About this exercise. Return only the lines of the listing below that run from the line with "Институт (45, 232)" through the line with "Расписание (49, 111)", both ends included, exactly as written.

##### Data shown

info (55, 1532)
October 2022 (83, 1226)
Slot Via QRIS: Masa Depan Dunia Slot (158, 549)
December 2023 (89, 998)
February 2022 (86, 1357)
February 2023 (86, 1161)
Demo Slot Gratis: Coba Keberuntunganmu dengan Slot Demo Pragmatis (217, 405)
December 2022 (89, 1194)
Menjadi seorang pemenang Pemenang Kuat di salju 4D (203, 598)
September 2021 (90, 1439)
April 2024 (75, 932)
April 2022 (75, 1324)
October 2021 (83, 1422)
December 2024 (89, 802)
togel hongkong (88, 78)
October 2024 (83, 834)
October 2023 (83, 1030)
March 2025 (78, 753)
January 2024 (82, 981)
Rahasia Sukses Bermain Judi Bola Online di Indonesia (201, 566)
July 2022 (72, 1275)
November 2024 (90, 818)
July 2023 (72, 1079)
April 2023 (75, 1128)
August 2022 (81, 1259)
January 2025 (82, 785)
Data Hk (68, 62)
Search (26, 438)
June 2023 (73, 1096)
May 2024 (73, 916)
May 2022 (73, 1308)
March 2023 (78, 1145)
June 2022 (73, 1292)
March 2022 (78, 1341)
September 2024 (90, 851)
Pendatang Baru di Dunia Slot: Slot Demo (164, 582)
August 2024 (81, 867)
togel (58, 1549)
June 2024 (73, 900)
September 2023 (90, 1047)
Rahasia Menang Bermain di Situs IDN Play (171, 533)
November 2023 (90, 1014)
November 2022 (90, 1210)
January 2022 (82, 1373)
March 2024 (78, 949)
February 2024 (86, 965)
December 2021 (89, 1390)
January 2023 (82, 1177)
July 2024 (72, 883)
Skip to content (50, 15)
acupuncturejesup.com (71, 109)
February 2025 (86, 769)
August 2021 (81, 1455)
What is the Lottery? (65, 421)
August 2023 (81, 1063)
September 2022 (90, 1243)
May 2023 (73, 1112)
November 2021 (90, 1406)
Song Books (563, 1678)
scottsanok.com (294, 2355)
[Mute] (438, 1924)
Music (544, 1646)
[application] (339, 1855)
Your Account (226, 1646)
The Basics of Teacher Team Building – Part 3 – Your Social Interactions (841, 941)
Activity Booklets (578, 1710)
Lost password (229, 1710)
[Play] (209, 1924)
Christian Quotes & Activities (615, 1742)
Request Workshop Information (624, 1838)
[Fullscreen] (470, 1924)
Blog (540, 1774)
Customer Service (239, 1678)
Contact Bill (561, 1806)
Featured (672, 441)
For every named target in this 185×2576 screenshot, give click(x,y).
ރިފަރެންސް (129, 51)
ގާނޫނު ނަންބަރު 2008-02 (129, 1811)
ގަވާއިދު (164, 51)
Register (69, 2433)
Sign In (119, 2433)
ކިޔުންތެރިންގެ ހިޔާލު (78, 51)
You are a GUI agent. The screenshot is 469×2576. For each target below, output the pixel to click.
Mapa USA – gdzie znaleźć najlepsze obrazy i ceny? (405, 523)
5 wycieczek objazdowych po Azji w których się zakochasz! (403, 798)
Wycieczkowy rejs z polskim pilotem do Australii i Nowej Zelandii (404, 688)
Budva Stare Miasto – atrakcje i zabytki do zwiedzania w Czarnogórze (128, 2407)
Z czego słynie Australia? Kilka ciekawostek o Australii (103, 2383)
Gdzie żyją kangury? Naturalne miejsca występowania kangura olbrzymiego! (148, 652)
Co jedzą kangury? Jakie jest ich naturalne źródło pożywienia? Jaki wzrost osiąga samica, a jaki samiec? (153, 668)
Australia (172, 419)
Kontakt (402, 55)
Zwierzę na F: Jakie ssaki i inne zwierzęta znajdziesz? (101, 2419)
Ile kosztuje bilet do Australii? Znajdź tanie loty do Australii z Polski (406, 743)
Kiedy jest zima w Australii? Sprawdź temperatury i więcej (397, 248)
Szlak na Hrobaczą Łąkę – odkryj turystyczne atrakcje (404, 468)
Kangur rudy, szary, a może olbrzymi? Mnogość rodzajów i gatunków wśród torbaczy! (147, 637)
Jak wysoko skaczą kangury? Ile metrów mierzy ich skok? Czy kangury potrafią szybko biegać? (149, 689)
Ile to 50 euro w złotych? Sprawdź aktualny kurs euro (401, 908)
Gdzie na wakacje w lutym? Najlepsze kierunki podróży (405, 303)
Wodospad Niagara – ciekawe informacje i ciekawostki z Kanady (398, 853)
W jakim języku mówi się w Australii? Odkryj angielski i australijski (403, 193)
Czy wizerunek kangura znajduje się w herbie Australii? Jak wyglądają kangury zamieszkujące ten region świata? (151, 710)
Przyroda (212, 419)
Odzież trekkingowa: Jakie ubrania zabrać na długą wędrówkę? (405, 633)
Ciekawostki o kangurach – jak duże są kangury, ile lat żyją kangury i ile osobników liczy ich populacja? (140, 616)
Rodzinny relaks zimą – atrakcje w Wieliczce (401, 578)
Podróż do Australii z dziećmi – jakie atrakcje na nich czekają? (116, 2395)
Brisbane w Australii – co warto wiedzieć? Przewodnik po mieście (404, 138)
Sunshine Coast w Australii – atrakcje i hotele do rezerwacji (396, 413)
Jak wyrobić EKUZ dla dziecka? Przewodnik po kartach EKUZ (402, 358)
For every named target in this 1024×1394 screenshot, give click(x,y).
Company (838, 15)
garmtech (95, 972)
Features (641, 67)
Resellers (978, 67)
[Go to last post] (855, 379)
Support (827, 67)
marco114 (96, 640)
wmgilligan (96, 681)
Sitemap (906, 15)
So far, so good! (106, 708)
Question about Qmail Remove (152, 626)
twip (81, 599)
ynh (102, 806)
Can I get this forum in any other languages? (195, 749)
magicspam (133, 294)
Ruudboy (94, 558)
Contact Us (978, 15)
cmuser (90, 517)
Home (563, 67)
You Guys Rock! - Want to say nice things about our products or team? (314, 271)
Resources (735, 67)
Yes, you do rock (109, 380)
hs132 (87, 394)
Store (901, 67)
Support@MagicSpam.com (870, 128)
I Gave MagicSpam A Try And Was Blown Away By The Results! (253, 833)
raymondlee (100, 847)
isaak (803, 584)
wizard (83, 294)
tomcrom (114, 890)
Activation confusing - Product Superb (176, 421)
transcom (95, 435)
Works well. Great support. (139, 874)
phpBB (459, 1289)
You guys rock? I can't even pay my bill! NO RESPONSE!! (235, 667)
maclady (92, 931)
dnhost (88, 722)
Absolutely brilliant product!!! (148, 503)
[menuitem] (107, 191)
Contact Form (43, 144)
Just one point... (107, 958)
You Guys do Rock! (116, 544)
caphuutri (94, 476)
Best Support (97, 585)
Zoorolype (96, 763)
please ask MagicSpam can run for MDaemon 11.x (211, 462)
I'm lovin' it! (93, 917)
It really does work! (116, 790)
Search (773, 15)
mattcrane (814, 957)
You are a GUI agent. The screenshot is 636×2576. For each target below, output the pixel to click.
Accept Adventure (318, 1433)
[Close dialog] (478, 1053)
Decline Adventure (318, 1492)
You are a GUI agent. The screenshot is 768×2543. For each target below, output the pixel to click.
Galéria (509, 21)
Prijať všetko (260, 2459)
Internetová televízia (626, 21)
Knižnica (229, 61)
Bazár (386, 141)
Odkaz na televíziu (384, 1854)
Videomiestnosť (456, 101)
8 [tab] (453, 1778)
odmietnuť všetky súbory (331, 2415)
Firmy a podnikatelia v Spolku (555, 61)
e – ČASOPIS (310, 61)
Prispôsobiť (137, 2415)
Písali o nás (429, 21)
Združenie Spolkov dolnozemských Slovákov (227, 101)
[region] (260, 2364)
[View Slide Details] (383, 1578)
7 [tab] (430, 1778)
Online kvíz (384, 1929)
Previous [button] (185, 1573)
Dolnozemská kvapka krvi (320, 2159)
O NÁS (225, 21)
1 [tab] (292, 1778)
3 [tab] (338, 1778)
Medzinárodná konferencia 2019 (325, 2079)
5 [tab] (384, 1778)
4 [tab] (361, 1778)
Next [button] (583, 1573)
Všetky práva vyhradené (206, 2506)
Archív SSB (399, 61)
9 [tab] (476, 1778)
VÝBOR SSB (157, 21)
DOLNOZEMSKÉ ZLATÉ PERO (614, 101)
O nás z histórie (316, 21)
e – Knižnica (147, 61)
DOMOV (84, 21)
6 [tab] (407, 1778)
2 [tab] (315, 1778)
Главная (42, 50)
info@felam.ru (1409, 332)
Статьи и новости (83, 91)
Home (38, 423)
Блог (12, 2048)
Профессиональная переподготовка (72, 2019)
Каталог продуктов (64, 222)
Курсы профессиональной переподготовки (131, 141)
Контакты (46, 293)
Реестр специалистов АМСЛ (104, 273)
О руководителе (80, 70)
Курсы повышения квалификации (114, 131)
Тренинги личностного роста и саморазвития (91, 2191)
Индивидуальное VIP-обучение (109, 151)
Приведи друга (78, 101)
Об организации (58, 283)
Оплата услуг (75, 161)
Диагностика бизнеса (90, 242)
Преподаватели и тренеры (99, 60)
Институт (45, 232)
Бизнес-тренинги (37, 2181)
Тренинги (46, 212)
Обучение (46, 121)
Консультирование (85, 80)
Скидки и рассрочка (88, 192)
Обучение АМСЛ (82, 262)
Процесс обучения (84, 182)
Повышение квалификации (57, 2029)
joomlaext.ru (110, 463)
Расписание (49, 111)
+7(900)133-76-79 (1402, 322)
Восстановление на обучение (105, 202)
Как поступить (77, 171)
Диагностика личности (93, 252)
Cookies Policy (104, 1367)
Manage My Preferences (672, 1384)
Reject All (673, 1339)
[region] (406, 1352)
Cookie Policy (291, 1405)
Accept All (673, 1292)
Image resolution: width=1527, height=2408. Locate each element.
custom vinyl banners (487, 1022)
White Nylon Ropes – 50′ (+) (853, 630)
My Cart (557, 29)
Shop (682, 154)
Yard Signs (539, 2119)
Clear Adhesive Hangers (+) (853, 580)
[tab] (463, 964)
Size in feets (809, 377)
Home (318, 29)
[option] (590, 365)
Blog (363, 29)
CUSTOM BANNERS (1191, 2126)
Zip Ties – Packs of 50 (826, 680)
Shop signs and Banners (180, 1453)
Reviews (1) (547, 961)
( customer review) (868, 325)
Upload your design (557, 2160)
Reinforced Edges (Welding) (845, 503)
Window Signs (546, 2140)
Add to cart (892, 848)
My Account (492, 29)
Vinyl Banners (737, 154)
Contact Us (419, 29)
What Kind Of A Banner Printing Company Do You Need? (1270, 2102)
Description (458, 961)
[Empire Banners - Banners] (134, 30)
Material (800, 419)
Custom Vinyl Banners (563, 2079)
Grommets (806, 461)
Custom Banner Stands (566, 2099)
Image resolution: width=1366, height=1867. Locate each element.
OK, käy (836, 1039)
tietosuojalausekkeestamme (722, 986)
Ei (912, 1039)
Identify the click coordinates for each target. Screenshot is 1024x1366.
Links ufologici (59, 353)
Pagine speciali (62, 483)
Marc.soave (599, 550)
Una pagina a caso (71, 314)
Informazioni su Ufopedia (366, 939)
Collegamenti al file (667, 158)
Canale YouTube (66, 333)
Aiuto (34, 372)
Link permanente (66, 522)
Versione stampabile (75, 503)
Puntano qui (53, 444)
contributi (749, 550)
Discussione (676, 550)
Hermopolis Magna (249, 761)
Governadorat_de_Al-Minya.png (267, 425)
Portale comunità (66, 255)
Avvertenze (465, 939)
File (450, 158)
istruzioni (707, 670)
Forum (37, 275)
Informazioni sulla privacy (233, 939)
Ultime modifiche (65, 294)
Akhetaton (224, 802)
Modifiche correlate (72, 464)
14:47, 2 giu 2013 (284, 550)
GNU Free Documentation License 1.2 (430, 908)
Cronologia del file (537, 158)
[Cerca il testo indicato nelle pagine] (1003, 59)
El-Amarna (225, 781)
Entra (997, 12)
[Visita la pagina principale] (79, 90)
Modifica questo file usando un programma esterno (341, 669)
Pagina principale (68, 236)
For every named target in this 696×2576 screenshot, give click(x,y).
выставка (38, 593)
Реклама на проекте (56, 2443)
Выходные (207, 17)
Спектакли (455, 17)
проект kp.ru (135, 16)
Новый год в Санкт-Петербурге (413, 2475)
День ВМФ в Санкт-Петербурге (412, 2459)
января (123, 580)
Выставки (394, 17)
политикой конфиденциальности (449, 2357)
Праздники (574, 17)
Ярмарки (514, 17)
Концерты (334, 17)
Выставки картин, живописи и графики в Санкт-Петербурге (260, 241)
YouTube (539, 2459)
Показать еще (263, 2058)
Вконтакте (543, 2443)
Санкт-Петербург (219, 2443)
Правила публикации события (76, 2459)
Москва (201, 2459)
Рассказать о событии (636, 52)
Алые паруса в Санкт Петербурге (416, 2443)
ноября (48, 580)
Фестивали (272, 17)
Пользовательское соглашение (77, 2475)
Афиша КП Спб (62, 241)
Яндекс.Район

##########

Result of this task.
Институт (45, 232)
Бизнес-тренинги (37, 2181)
Тренинги (46, 212)
Обучение (46, 121)
Консультирование (85, 80)
Скидки и рассрочка (88, 192)
Обучение АМСЛ (82, 262)
Процесс обучения (84, 182)
Повышение квалификации (57, 2029)
joomlaext.ru (110, 463)
Расписание (49, 111)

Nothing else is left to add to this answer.